> Stored data
....................
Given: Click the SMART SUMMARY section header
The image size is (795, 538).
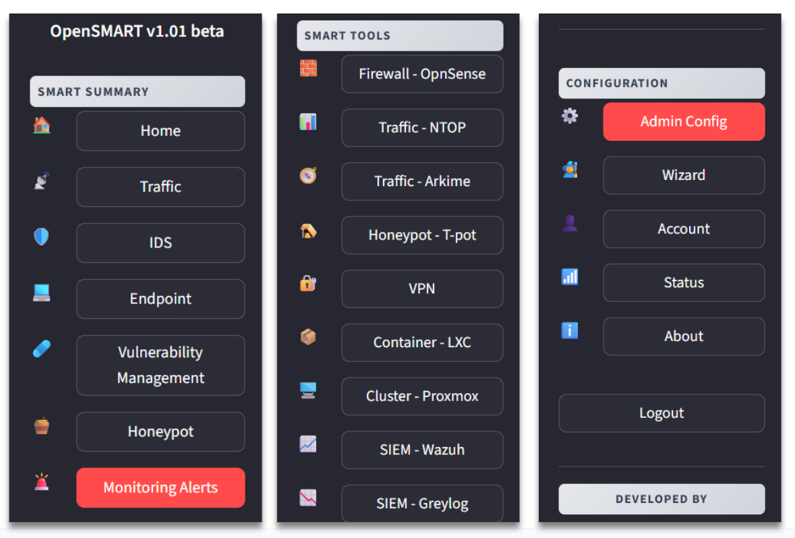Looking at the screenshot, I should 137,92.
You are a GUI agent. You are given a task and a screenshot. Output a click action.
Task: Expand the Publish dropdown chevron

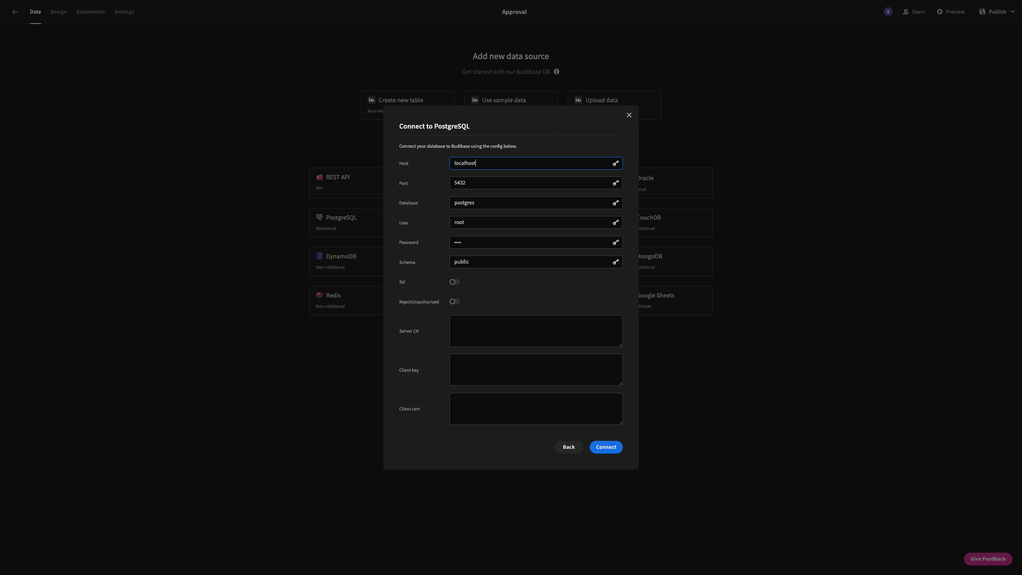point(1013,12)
....................
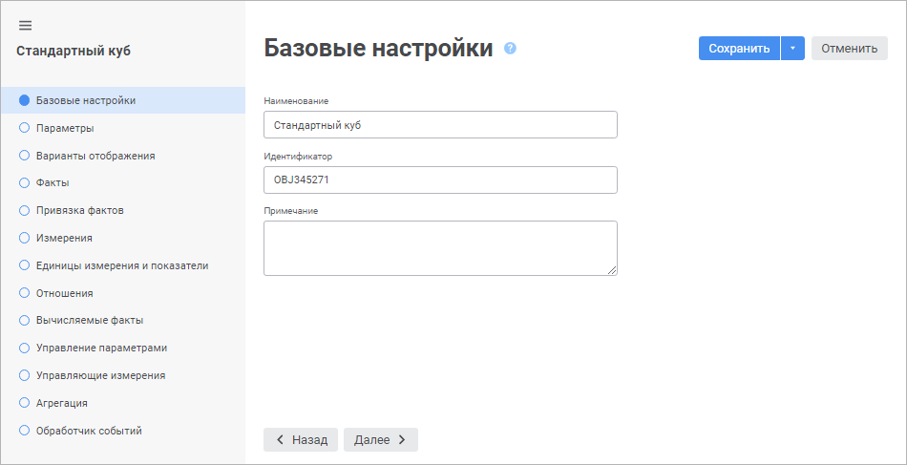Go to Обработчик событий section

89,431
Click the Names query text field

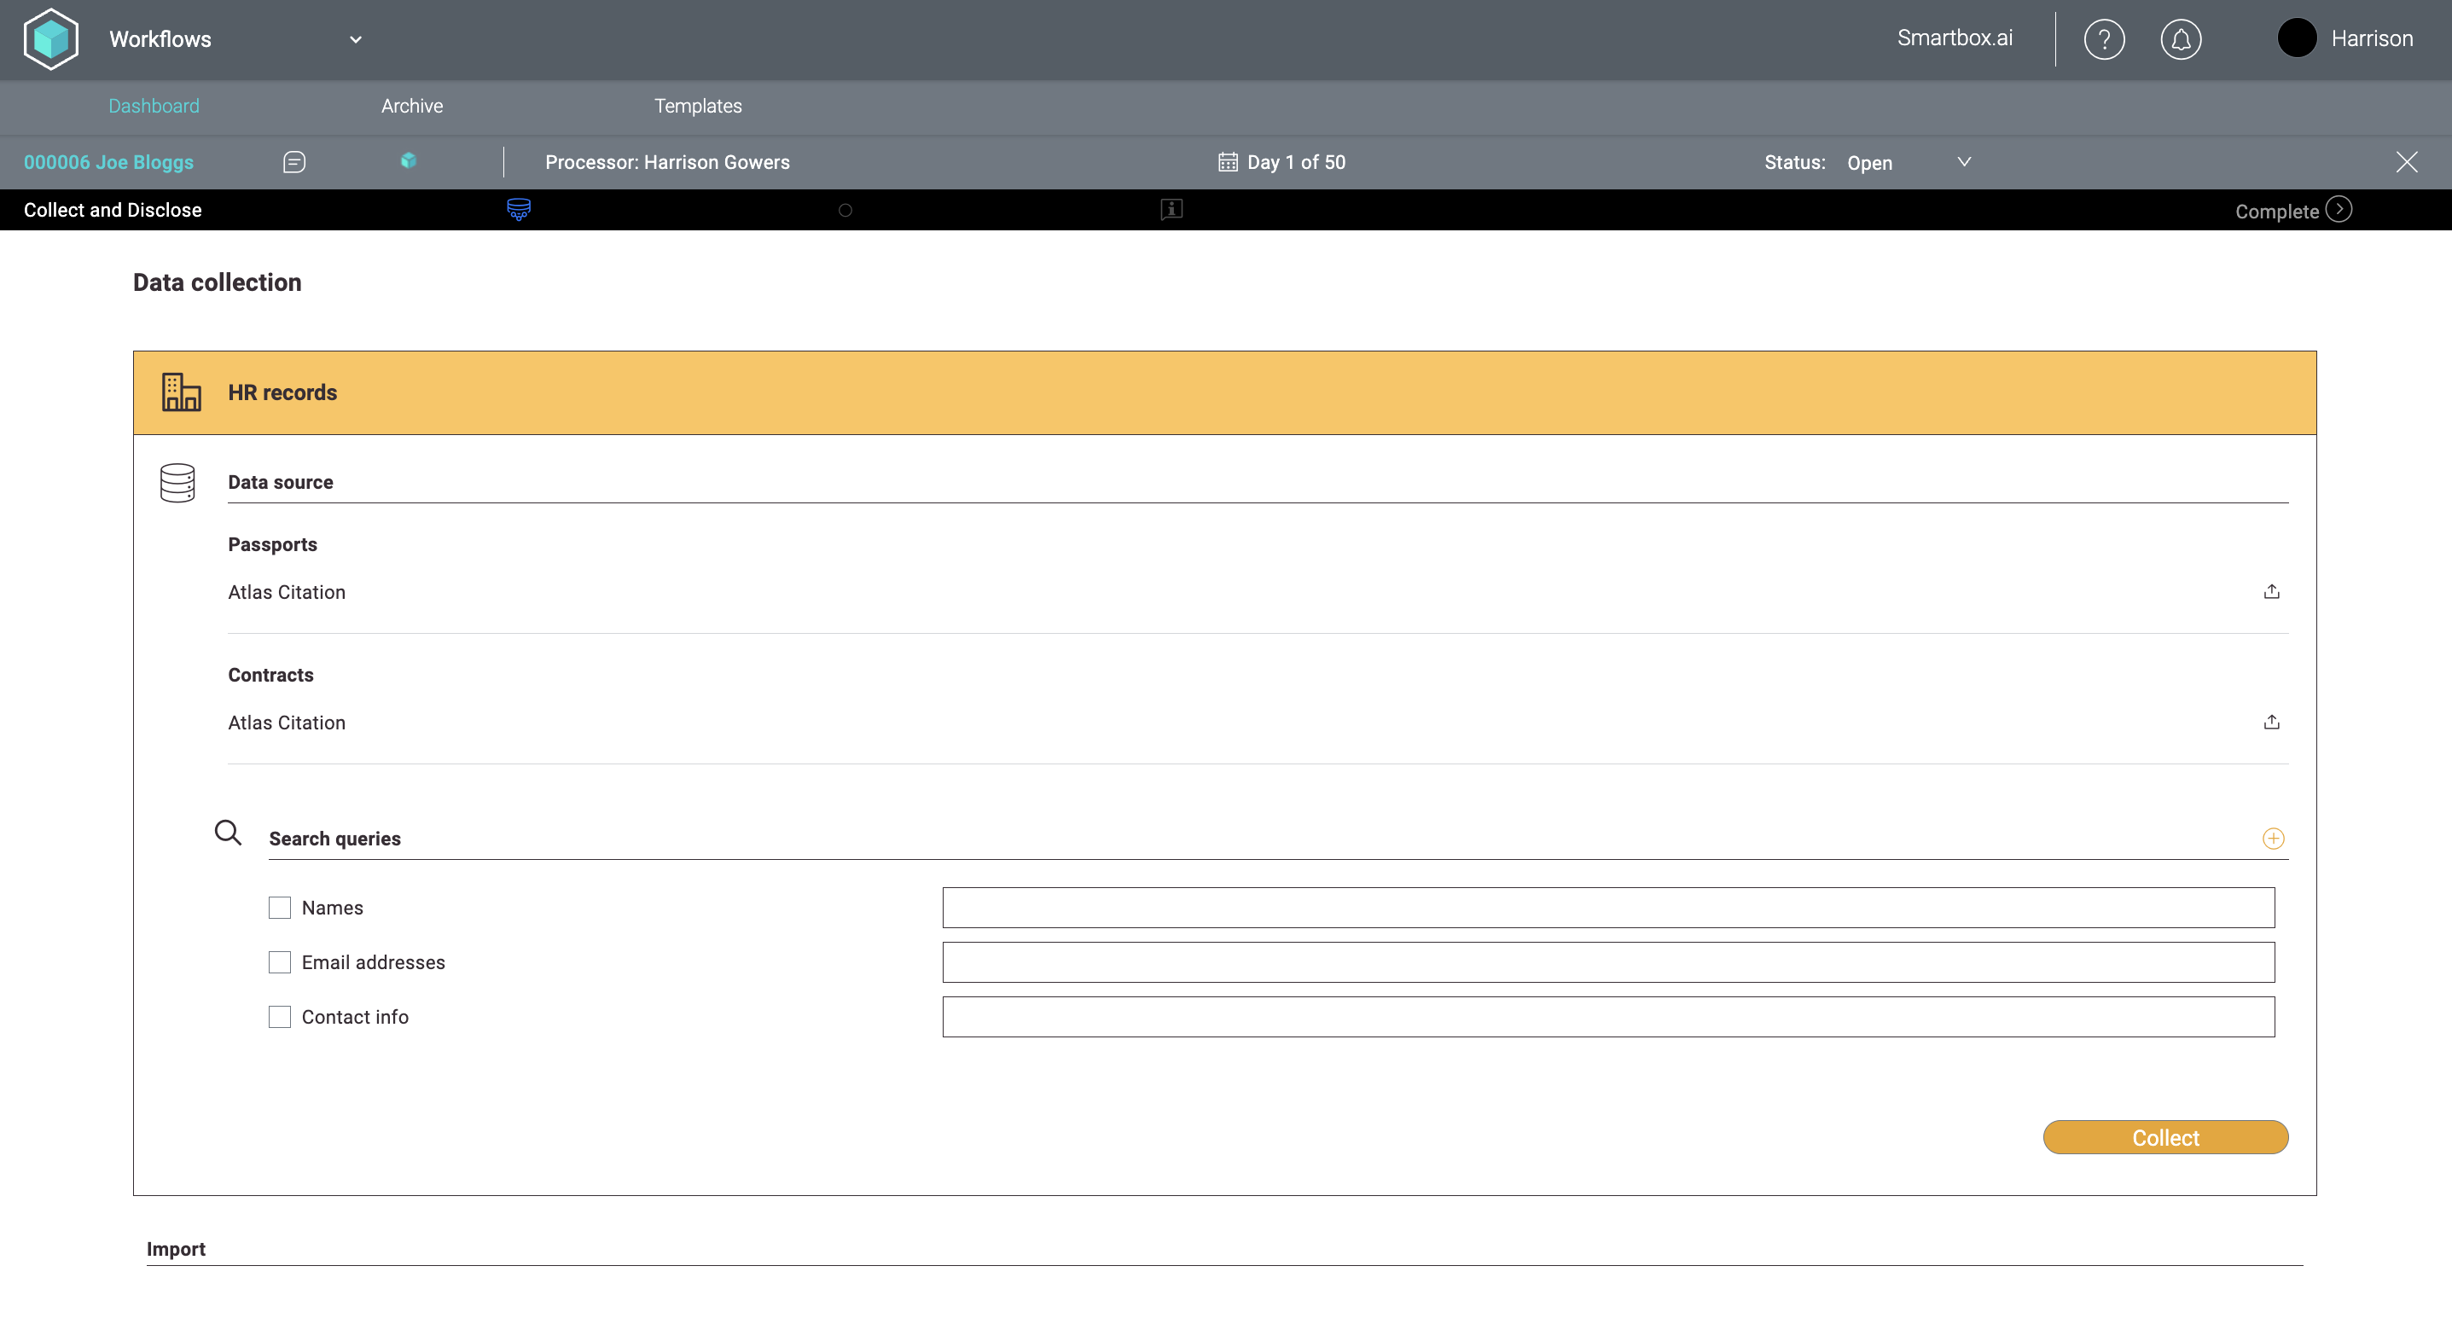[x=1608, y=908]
....................
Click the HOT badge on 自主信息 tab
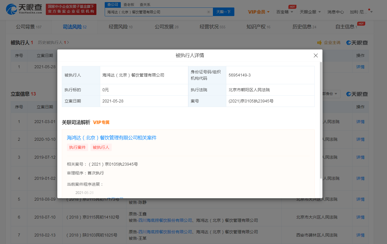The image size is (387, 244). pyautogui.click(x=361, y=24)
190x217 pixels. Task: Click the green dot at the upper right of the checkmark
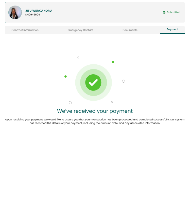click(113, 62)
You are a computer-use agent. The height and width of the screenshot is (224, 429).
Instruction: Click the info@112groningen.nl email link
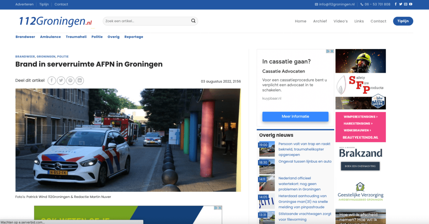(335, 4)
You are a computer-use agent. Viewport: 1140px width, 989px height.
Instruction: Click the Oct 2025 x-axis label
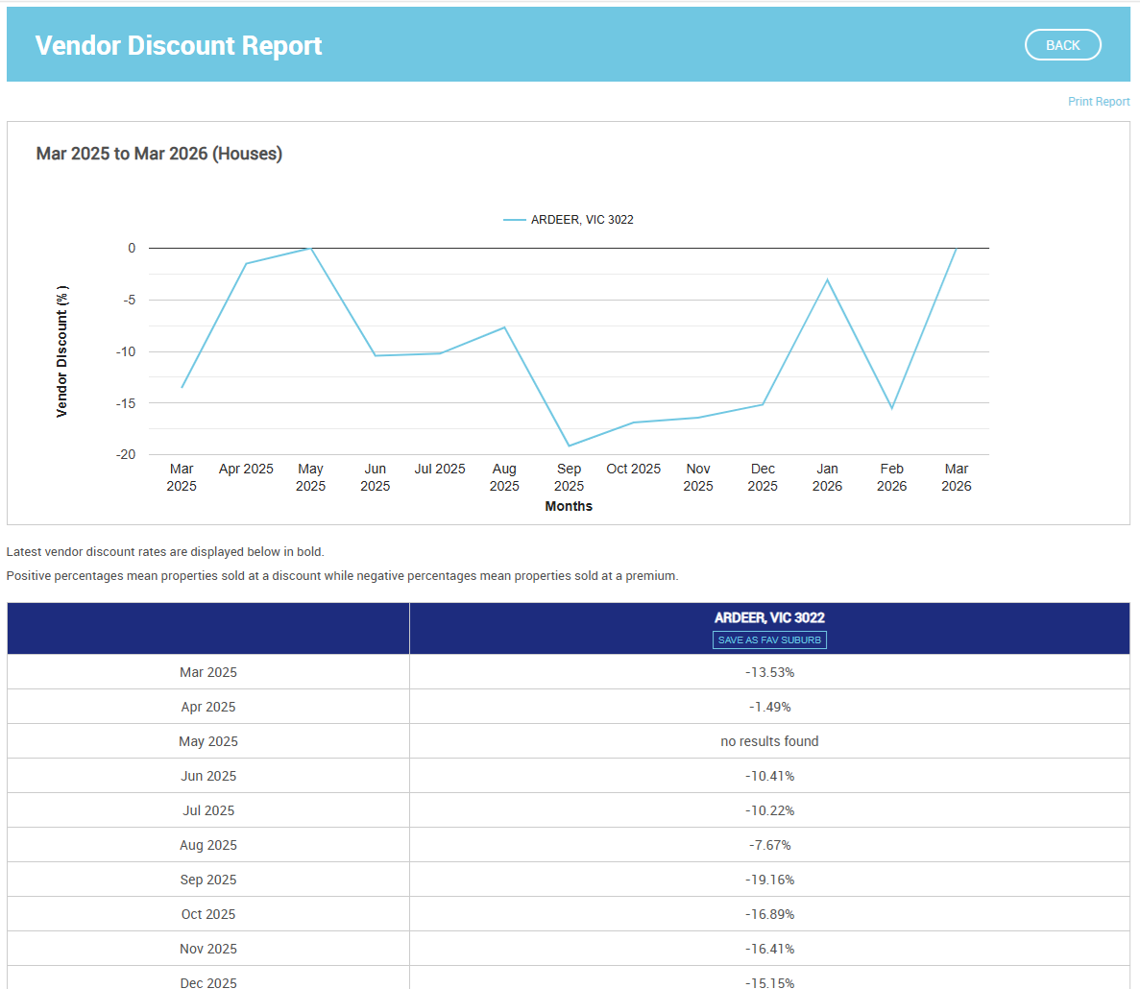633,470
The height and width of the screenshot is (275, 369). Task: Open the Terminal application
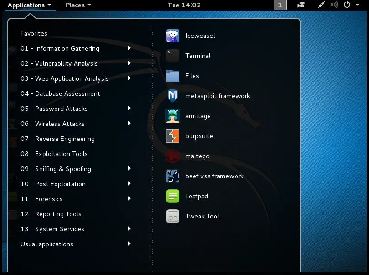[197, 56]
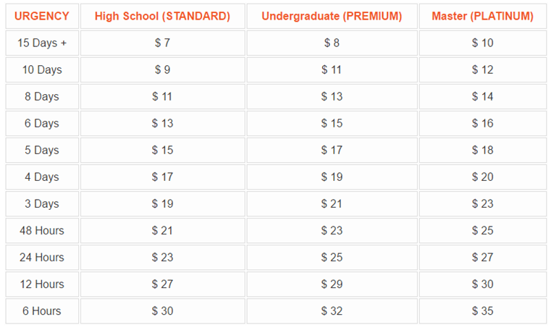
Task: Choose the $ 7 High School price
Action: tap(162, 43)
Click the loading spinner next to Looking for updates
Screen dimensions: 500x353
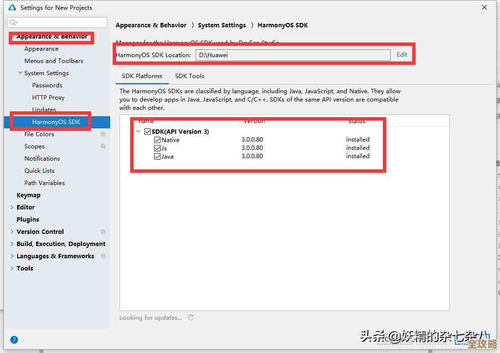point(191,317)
....................
> Task
Echo the records word for word, from the line containing "The height and width of the screenshot is (275, 369)." through the line containing "point(191,317)", and leave the pictures out of your answer.

> Exercise response
The height and width of the screenshot is (275, 369). Task: Open the Terminal application
[197, 56]
Task: Choose the $ 7 High School price
Action: tap(162, 43)
Click the loading spinner next to Looking for updates
Screen dimensions: 500x353
point(191,317)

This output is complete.